* [Rows]

%%

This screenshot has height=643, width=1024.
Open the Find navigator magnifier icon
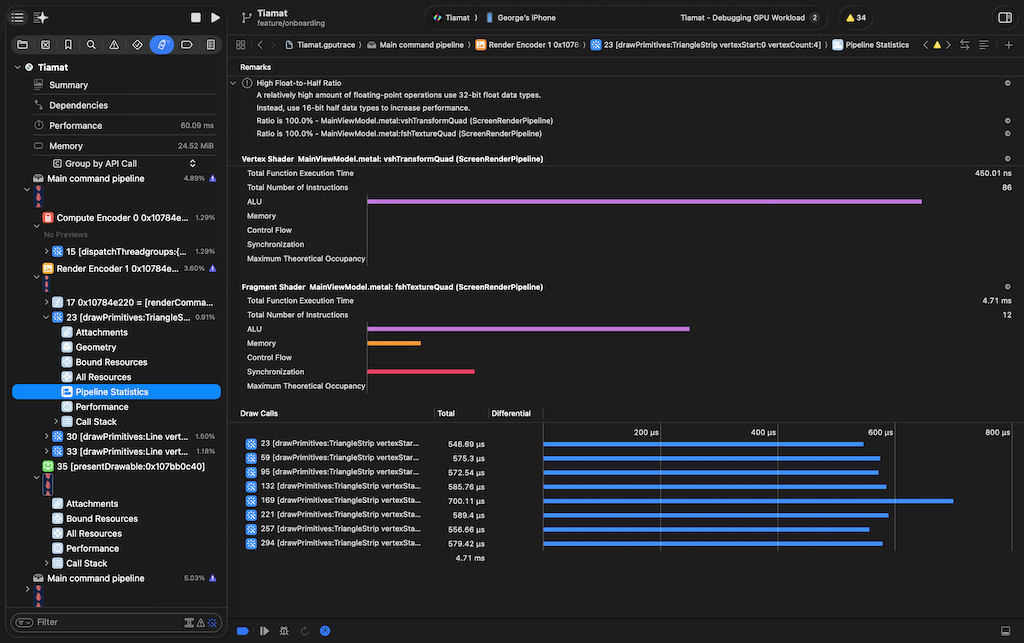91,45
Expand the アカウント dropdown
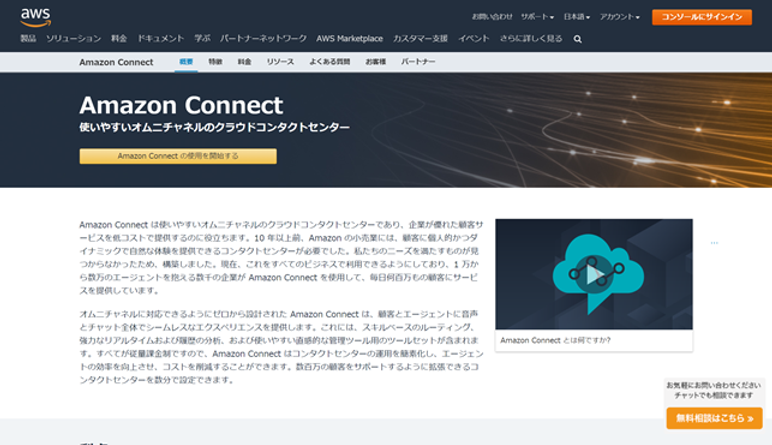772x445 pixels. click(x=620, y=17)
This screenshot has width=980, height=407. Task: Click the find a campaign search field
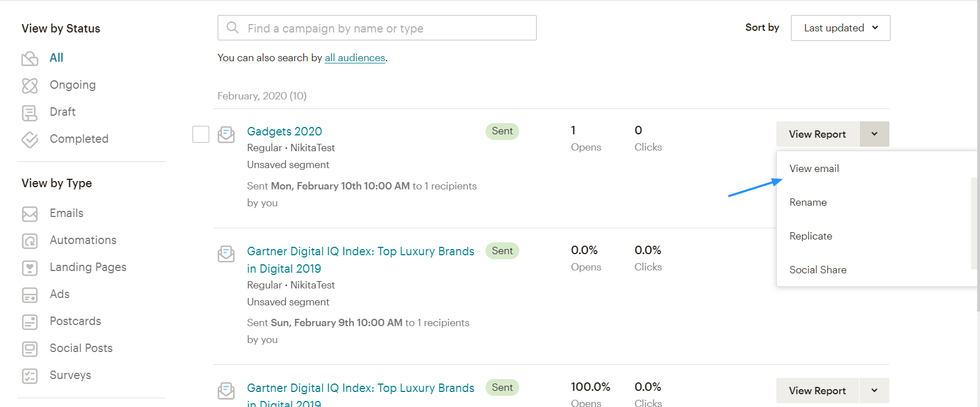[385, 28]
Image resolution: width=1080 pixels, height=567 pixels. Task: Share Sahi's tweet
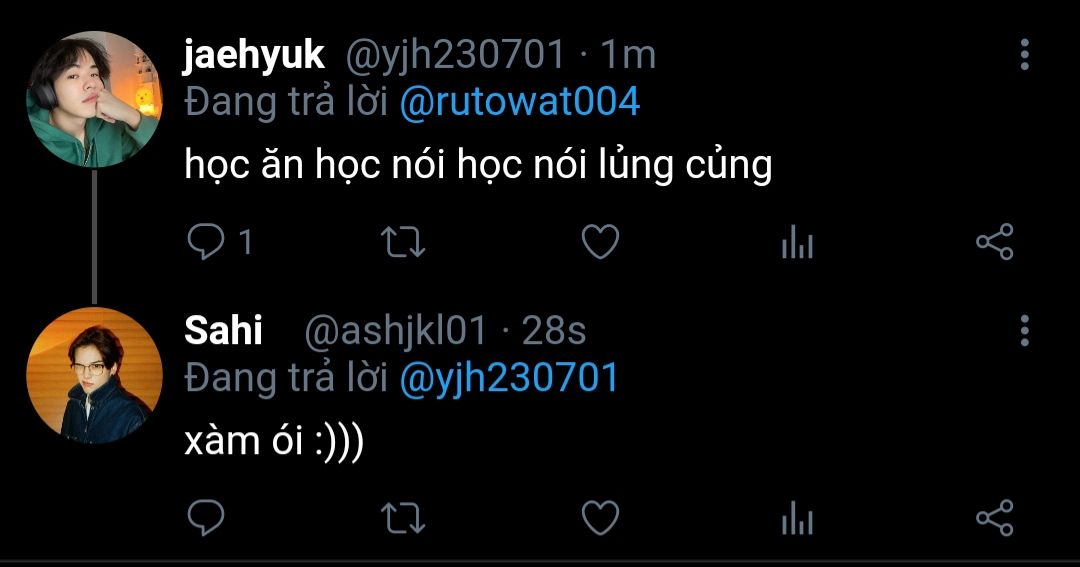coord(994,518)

%%
%%

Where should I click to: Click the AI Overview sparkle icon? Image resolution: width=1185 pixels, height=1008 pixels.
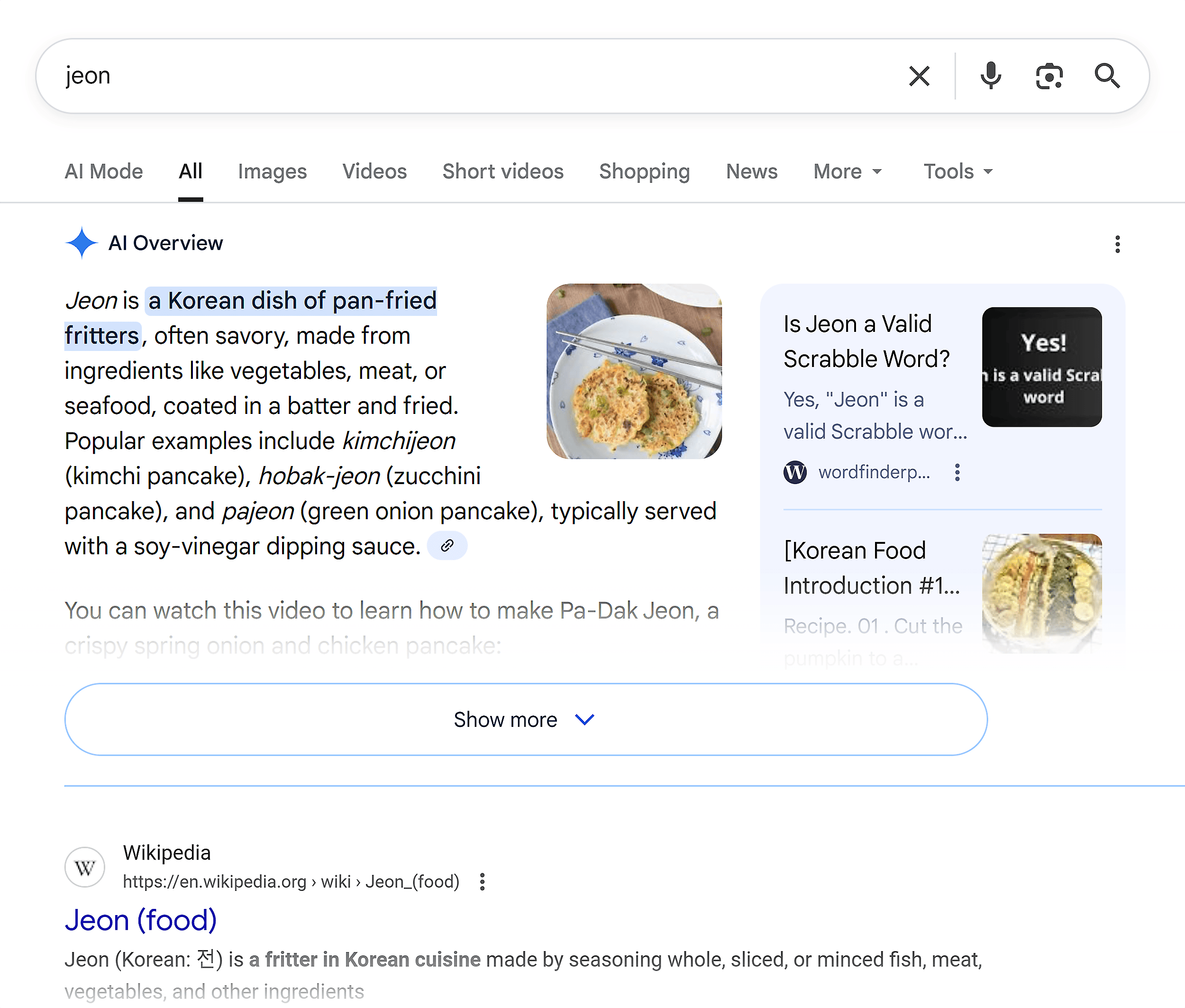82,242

%%

* [What is required]
Collect every line in the records above that contains the string "screenshot", matching case exactly.

* [Output for this task]
This screenshot has height=643, width=1024.
This screenshot has width=980, height=407. Task: Click the find a campaign search field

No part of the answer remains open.